Artigo:

Relatos de imigrantes que residem no Brasil evidenciam obstáculos enfrentados durante adaptação, muitas vezes sem a família
Entre 2011 e 2021, conforme dados do Observatório das Migrações Internacionais (OBMigra), 297.712 mil pessoas solicitaram refúgio ao Brasil. Ao chegarem ao país, enfrentam os desafios da interiorização, xenofobia e adaptação à cultura brasileira. Muitos chegam ao país depois de se separarem da família e lutam para trazer os entes queridos mais para perto. Relatos de imigrantes que residem no Brasil evidenciam esses obstáculos enfrentados nesta reportagem sobre como convivem em uma nova cultura sem a base familiar.
São comuns os relatos de imigrantes sendo hostilizados ao chegarem em um novo país. Além do preconceito enfrentado, há sofrimento pela dificuldade de adaptação, muitas vezes forçada, e pela falta da família. Em conversas com alguns imigrantes, é possível enxergar o Brasil por outros olhos e reconhecer os impasses enfrentados. Há aqueles cujo maior desejo é voltar para casa e preferem não se inserir totalmente à cultura brasileira, pois entendem o momento como uma situação temporária. Mas há também quem tenha sido bem recebido e considere o apoio encontrado no Brasil um diferencial, especialmente pelo “calor humano” dos brasileiros.
Emily – Venezuela
“É uma aventura, mas cheguei”
disse Emily
Emily de Jesus Rodriguez Paradas, 27 anos, vivia em Barquisimeto, capital do estado de Lara, na Venezuela. Há cinco anos, Emily deixou seu país em busca de melhores condições de vida. Ela relata que, por mais que trabalhasse muito, não conseguia se manter. Uma das principais dificuldades era a precariedade dos hospitais, que não conseguiam cuidar das pessoas, por falta de itens básicos, como curativos e gaze. Além disso, as longas filas nos supermercados e a escassez de produtos nas prateleiras afligiam ainda mais a venezuelana.
A primeira pessoa a vir para o Brasil foi sua irmã, junto com o namorado. Em seguida, Emily migrou para o Brasil e enfrentou sozinha uma longa viagem. “É uma aventura, mas cheguei. Depois, minha irmã e eu ficamos uns dois anos, aí veio minha outra irmã, meus sobrinhos e logo minha mãe. E recentemente chegaram minha cunhada e meus dois sobrinhos”, conta.
Sobre as dificuldades nas terras brasileiras, Emily confessa que a principal delas foi o idioma, pois ela chegou sem saber a língua portuguesa. Apesar disso, ela se dedicou e aprendeu sozinha o idioma, com a ajuda de músicas que escutava no rádio. Hoje, ela diz que procura ajudar seus familiares a falar o português e também ensina algumas palavras do espanhol que aqui no Brasil não tem bom significado.
Emily diz que ainda mantém algumas tradições venezuelanas, como o preparo de Hallaca no natal, prato típico do país. Embora seja difícil de ser feito devido a dificuldade em achar a folha de bananeira – um dos principais ingredientes – , o prato não fica de fora da ceia natalina. Além disso, Emily sempre conta a história do Menino Jesus para os sobrinhos, e os presentes que ele deixa para as crianças nas manhãs de natal. Portanto, mesmo estando em outro país, ela preserva a cultura entre família.

Tarefa proposta A: Informe quantas linhas contêm a palavra "coordinates", respondendo somente com o número.
O artigo e as linhas não têm relação entre si.

Linhas da tarefa:
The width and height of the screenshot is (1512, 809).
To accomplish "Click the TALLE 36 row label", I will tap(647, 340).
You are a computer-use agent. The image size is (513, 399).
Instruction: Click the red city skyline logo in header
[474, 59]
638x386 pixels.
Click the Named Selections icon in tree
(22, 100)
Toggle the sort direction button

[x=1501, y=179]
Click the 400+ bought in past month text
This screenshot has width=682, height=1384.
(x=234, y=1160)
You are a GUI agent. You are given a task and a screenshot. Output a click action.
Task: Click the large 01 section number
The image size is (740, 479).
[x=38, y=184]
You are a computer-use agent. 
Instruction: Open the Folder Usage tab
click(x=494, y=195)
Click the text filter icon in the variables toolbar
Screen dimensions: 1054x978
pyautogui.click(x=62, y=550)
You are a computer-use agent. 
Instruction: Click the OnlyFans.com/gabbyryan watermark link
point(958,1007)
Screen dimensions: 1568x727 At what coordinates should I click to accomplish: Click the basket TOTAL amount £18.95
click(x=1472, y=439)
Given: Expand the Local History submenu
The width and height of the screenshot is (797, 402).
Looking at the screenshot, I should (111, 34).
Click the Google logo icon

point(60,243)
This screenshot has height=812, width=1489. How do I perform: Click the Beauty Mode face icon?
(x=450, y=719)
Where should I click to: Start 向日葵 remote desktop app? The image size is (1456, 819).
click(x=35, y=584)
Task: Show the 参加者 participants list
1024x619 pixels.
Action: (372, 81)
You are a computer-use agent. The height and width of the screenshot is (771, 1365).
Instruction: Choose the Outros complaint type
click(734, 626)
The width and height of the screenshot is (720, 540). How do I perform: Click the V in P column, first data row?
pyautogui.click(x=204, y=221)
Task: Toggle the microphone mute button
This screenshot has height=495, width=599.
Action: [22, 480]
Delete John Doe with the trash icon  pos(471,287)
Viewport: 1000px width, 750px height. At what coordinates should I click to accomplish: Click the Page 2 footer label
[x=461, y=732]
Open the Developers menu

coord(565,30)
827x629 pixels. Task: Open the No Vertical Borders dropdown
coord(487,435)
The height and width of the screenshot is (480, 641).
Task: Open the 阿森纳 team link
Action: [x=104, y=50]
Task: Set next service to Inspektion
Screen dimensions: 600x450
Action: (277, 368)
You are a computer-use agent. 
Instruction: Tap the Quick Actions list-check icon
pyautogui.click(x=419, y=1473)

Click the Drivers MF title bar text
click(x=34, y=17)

Tarefa proposta B:
Responda, com base no artigo:
(i) Em que cidade Emily vivia na Venezuela?
(ii) Com a ajuda de quê Emily aprendeu sozinha o português?
(iii) Qual prato típico venezuelano Emily prepara no Natal?

Resposta da tarefa A: 2

Resposta da tarefa B:
(i) Barquisimeto, capital do estado de Lara.
(ii) Músicas que escutava no rádio.
(iii) Hallaca.